Task directions> From the top of the records below, return each line exactly, ending with the line that contains "Given: Open the Caw display name profile".

=-=-=-=-=

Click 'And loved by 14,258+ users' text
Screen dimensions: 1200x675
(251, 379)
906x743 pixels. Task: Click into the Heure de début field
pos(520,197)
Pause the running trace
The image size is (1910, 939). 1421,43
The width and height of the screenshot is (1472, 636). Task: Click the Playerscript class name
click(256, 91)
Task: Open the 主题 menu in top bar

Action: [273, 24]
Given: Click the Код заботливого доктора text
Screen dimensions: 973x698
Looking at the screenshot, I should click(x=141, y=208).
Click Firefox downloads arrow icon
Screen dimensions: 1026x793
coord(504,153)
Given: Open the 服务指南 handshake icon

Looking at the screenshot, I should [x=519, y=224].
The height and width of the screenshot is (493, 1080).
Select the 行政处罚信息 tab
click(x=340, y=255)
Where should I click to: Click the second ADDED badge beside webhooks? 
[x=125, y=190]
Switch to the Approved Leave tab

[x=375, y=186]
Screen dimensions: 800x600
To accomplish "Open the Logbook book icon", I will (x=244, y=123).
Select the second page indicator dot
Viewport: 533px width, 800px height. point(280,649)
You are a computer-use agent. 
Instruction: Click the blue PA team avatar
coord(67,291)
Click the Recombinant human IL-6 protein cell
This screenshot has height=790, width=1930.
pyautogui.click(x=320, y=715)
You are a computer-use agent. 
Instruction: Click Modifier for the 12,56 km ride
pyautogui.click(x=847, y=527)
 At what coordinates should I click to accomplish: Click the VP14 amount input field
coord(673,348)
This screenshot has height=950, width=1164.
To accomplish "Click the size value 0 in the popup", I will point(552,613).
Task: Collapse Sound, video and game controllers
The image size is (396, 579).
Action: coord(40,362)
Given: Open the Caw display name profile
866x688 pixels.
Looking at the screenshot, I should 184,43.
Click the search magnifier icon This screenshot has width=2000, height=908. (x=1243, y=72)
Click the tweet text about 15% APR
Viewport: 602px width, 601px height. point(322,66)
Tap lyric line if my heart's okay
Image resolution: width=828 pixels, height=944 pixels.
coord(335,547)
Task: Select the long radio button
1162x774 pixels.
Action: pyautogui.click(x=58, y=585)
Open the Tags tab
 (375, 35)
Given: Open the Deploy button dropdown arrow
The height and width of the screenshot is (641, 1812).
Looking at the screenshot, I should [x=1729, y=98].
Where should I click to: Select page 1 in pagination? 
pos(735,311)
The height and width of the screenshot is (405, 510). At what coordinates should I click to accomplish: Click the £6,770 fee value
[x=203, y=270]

=-=-=-=-=

Solution for this exercise>
Click 'And loved by 14,258+ users' text
Screen dimensions: 1200x675
(251, 379)
906x743 pixels. Task: Click into the Heure de début field
pos(520,197)
Pause the running trace
The image size is (1910, 939). 1421,43
The width and height of the screenshot is (1472, 636). Task: Click the Playerscript class name
click(256, 91)
Task: Open the 主题 menu in top bar

Action: [273, 24]
Given: Click the Код заботливого доктора text
Screen dimensions: 973x698
Looking at the screenshot, I should click(x=141, y=208).
Click Firefox downloads arrow icon
Screen dimensions: 1026x793
coord(504,153)
Given: Open the 服务指南 handshake icon

Looking at the screenshot, I should [x=519, y=224].
The height and width of the screenshot is (493, 1080).
Select the 行政处罚信息 tab
click(x=340, y=255)
Where should I click to: Click the second ADDED badge beside webhooks? 
[x=125, y=190]
Switch to the Approved Leave tab

[x=375, y=186]
Screen dimensions: 800x600
To accomplish "Open the Logbook book icon", I will (x=244, y=123).
Select the second page indicator dot
Viewport: 533px width, 800px height. point(280,649)
You are a computer-use agent. 
Instruction: Click the blue PA team avatar
coord(67,291)
Click the Recombinant human IL-6 protein cell
This screenshot has height=790, width=1930.
pyautogui.click(x=320, y=715)
You are a computer-use agent. 
Instruction: Click Modifier for the 12,56 km ride
pyautogui.click(x=847, y=527)
 At what coordinates should I click to accomplish: Click the VP14 amount input field
coord(673,348)
This screenshot has height=950, width=1164.
To accomplish "Click the size value 0 in the popup", I will point(552,613).
Task: Collapse Sound, video and game controllers
The image size is (396, 579).
Action: coord(40,362)
Given: Open the Caw display name profile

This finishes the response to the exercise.